▸ Saved data entries:
--

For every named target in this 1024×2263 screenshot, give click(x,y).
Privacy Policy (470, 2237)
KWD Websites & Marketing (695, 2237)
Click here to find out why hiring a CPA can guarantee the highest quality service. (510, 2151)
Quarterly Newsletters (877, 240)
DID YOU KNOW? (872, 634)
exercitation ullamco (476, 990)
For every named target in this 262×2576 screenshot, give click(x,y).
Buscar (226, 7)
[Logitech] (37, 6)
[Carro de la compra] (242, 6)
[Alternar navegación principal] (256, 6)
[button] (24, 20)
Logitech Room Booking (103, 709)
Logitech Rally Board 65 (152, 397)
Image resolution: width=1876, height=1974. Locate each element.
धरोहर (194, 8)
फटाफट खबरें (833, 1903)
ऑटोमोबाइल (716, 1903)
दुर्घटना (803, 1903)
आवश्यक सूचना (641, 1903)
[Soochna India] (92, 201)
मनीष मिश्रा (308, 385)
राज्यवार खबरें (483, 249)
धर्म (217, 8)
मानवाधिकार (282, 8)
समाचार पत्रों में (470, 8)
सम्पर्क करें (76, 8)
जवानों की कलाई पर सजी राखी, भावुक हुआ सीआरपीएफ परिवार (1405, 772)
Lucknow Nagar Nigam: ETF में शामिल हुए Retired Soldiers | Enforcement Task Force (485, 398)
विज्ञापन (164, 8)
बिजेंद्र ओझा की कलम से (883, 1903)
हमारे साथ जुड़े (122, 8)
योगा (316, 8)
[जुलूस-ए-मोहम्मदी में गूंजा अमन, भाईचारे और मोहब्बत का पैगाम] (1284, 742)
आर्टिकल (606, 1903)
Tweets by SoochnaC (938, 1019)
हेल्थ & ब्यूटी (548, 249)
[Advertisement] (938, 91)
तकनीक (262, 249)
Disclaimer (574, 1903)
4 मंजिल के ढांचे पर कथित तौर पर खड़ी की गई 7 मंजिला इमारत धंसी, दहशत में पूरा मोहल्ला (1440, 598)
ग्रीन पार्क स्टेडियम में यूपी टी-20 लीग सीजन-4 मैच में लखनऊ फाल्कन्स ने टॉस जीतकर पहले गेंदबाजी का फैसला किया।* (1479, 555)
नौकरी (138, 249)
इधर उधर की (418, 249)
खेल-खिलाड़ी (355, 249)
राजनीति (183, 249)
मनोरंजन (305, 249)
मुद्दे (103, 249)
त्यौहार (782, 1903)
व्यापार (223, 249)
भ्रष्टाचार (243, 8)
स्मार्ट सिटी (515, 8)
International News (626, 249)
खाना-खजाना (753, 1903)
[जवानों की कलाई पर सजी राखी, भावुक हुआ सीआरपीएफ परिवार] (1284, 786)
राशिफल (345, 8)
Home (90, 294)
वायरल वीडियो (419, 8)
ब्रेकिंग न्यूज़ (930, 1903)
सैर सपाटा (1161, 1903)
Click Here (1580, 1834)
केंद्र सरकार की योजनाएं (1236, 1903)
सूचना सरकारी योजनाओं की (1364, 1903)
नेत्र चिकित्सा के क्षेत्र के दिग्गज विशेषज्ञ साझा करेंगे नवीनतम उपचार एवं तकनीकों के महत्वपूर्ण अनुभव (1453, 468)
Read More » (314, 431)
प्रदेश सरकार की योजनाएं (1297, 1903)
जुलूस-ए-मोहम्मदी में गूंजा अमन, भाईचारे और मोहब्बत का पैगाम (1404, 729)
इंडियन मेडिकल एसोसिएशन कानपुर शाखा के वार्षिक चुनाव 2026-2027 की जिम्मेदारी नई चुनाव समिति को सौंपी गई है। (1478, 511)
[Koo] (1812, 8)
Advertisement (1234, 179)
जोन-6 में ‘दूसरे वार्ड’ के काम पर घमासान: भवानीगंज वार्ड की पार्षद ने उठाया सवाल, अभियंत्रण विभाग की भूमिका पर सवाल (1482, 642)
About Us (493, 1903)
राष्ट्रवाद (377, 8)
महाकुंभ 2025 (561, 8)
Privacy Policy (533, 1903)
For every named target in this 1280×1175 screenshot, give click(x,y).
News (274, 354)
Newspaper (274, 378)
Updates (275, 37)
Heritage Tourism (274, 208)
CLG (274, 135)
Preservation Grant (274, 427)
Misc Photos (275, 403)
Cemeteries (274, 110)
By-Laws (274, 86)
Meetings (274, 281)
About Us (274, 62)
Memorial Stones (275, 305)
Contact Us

--

▸ WHAT THE EXERCISE ASKS:
In the data above, find each line where the string "named" appears, then copy it.

▸ ANSWER BOX:
For every named target in this 1024×2263 screenshot, give click(x,y).
For every named target in this 262×2576 screenshot, give click(x,y).
For every named target in this 1280×1175 screenshot, give click(x,y).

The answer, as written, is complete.